Mais s'il s'agissait de sa propre conservation, ne pourrait-on point au moins alors repousser la force par la force ? Le concile de Trente a encore prévu ces cas, section 14, chapitre 7, de reformatione, et dans ce cas même, il veut que le clerc qui a commis l'homicide à son corps défendant, se regarde et se comporte comme irrégulier, parce qu'il est difficile de ne pas excéder les bornes d'une juste défense, et il ordonne que la cause sera commise à l'ordinaire du lieu,

afin que après avoir tout examiné mûrement, il lui accorde la dispense. En France, nous croyons qu'il serait plus sûr de s'adresser au souverain pontife.

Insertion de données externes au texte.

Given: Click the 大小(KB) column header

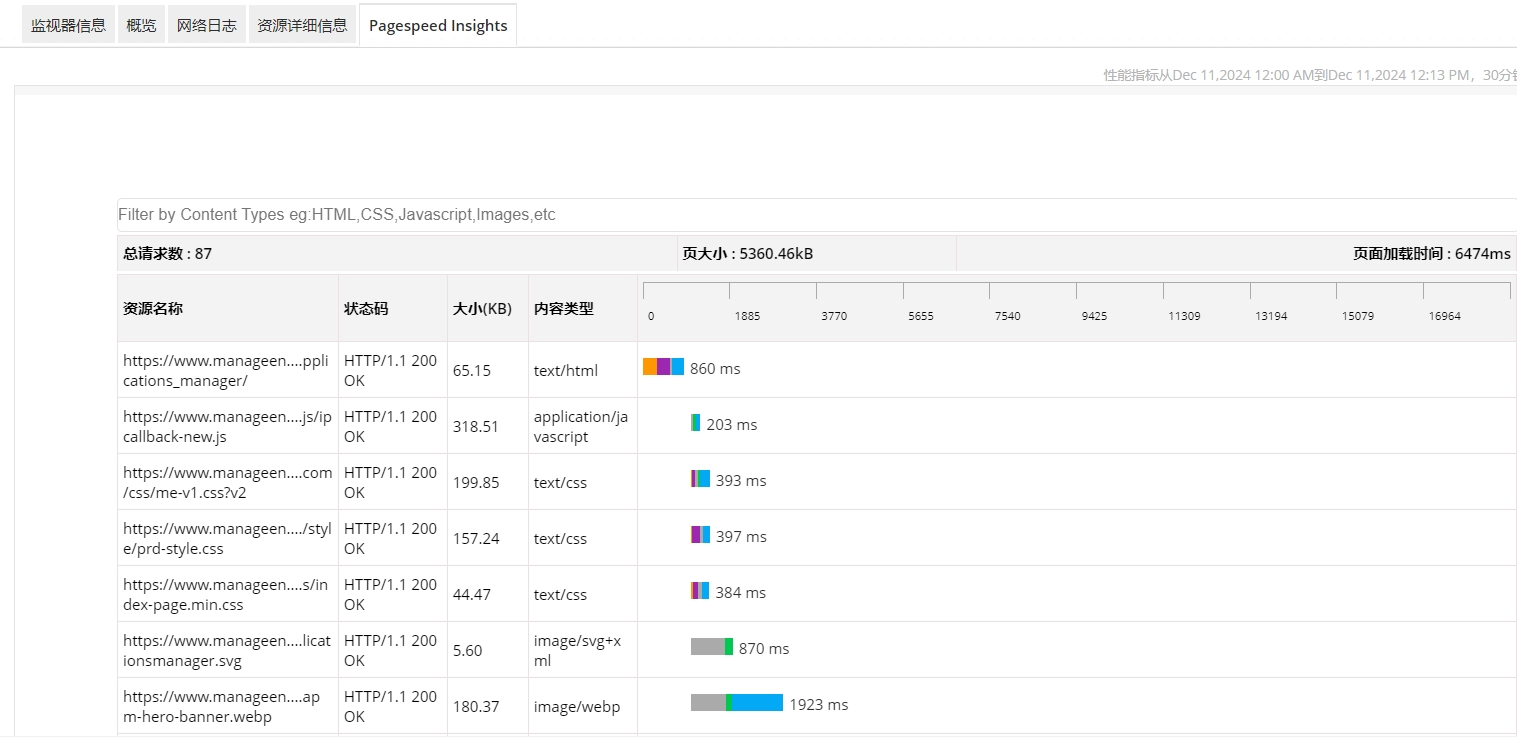Looking at the screenshot, I should coord(482,309).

On convient que Clément V a modéré en quelques points la rigueur de l'ancien droit sur l'homicide; mais dans tous ces adoucissemens, il n'en est aucun qui déroge, par rapport aux ecclésiastiques, aux lois qu'on vient de citer, e elles subsistent dans toute leur force.

Raisons de convenance.

Quand il serait permis aux ecclésiastiques, dans la circonstance, de prendre les armes, tout ce qui est permis, n'est pas toujours expédient. C'est une maxime de SaintPaul, aussi sage qu'équitable; et la raison même y souscrit.

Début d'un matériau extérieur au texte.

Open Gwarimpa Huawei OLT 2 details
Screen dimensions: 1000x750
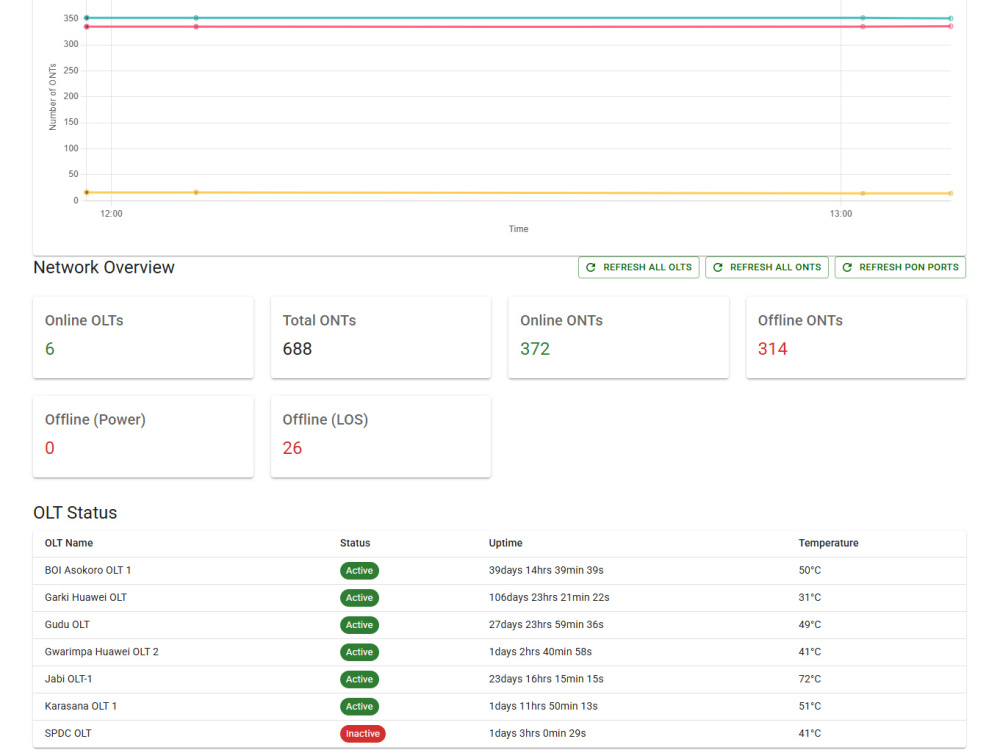pos(101,651)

Il est inoui jusqu'à présent, que le clergé en corps se soit jamais armé pour la défense commune. On vient de voir en Flandre plusieurs villes assiégées par' les patriotes, et nous n'apercevons point que les ecclésiastiques qui s'y trouvaient enfermés en grand nombre, aient pris les armes; qu'on les y ait même invités. Conviendrait-il à ceux qui sont à Jersey d'en donner et d'en offrir le premier exemple? On a vu en France plusieurs jureurs et des intrus, après avoir quitté les livrées de Jésus-Christ, se revêtir de l'habit national, se mettre à la tête des compagnies, les former au maniement des armes, voler aux frontières, et par là, mettre le comble à leurs scandales, déjà trop multipliés. Quel reproche n'aurions-nous pas à leur faire ! et quoique la cause soit bien différente, notre conduite ne leur servirait-elle pas d'excuse?

Le clergé connaît et a éprouvé toute la fureur, et tout l'acharnement de ses compatriotes; mais en lui mettant les armes à la main contre eux, serait-ce le moyen de les adoucir, et de leur inspirer pour lui des sentimens, je ne dirai pas plus chrétiens, puisqu'ils font profession de ne

l'être plus, mais moins féroces et plus humains? Leur haine contre le clergé en est venue au point que, pour nous rendre plus odieux dans l'esprit des peuples, ils ont eu l'impudence d'avancer et de répandre que plusieurs ecclésiastiques, à qui cette ile a offert un asile, s'étaient rendus à l'armée de la Vendée, et portaient les armes contre eux. Notre armement dans la circonstance, serait-il bien propre à détruire et à confondre la calomnie, ou plutôt ne servirait-il pas à l'accréditer ?

Si la persécution contre nous, ne doit cesser que par la fatale guillotine et de la main du bourreau, nous avons sous les yeux de grands exemples dans toutes les classes du clergé; et après tous les sacrifices que nous avons faits à notre foi, s'il ne faut plus que celui de notre vie, nous espérons de la bonté de Dieu qu'il nous fera la grâce de le faire.

Il n'y a que des raisons aussi fortes et aussi pressantes, qui puissent nous empêcher de nous rendre au desir de M. le commandant; et il peut compter d'ailleurs, en cas de besoin, sur toutes les fonctions de zèle et de charité qui pourront dépendre de nous, et qui n'auront rien d'opposé aux règles de l'église et à l'esprit de douceur, qui est proprement celui de notre saint état; comme de porter des vivres, soigner les malades et les blessés. On peut se distinguer en plus d'une manière s'il nous est défendu de mourir les armes à la main, il nous est très permis, et nous nous ferons gloire de montrer, que nous savons mourir victimes du zèle et de la charité. A Jersey, le 1". mai 1794. Signé par les évêques de Bayeux, de Dol et de Treguier.